● TRY IT
Among the entries that follow, find the lines holding "each" and say how many there are, with no other words.

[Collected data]
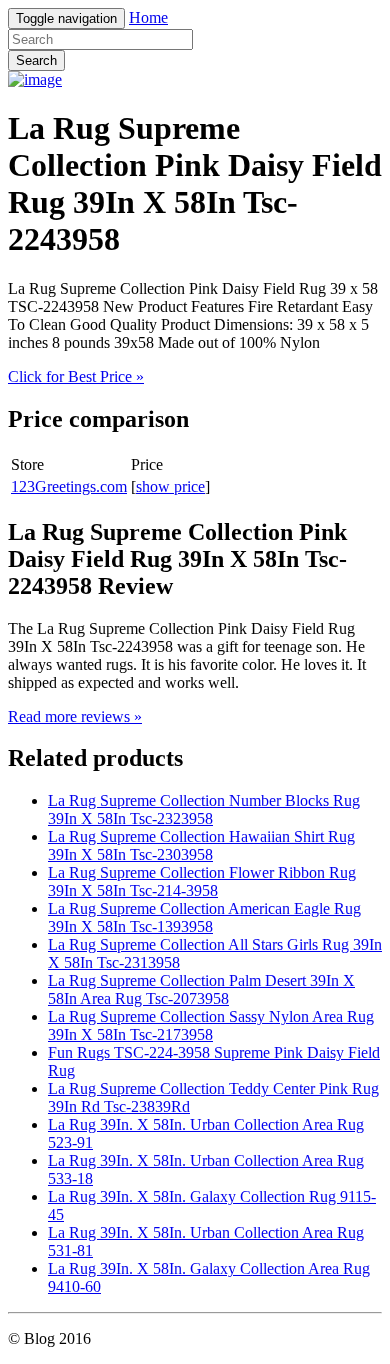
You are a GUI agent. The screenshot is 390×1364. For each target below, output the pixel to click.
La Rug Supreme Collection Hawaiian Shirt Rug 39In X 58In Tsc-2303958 (201, 845)
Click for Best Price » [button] (76, 376)
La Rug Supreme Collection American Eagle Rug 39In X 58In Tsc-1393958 (204, 917)
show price (170, 486)
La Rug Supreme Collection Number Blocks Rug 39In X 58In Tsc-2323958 (204, 809)
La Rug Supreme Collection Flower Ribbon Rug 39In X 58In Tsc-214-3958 (202, 881)
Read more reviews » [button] (75, 716)
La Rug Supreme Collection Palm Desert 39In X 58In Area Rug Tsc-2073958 (201, 989)
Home (148, 17)
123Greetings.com (69, 486)
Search (36, 60)
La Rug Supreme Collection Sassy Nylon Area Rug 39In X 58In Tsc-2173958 (211, 1025)
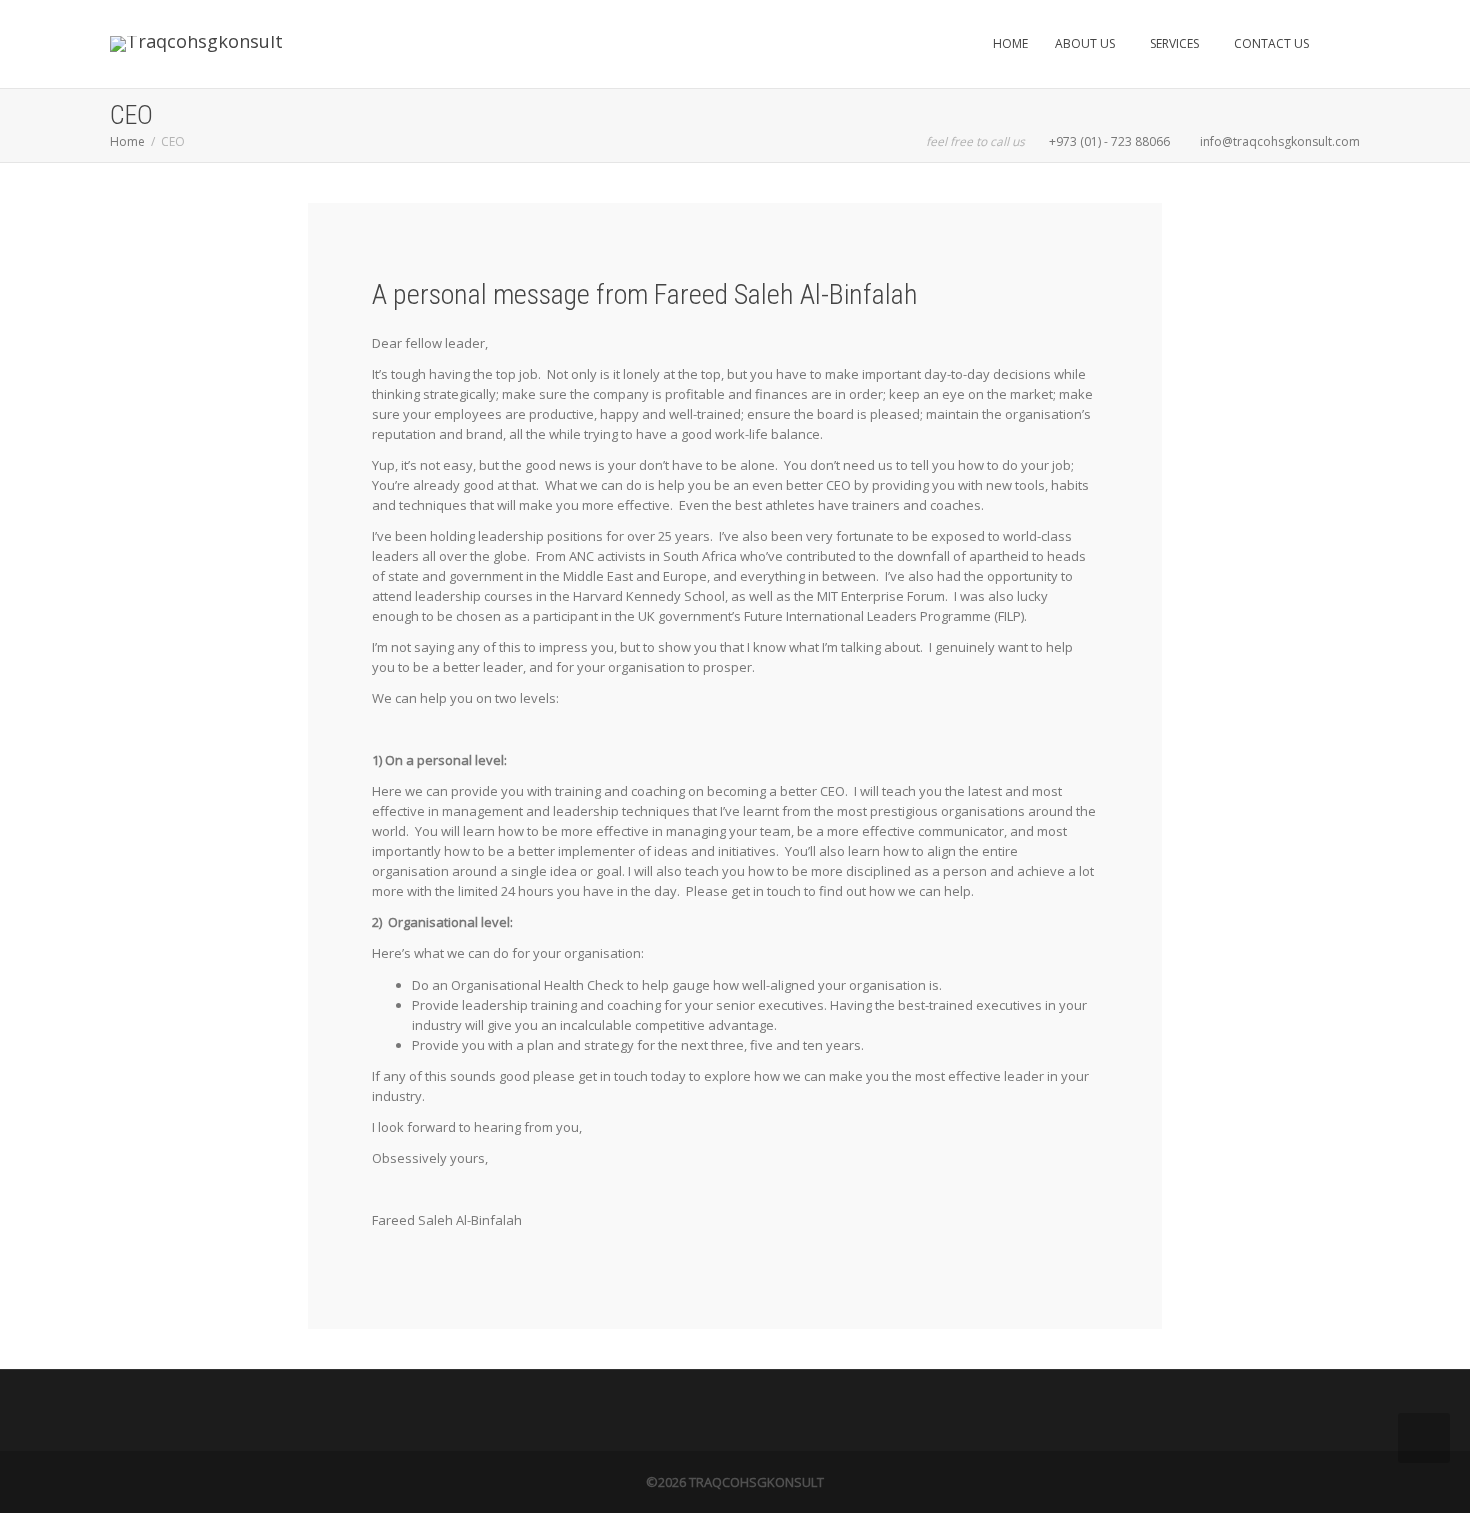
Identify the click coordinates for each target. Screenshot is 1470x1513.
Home (127, 141)
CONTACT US (1271, 43)
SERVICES (1176, 43)
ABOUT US (1086, 43)
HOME (1010, 43)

● OUTPUT OF THE TASK
2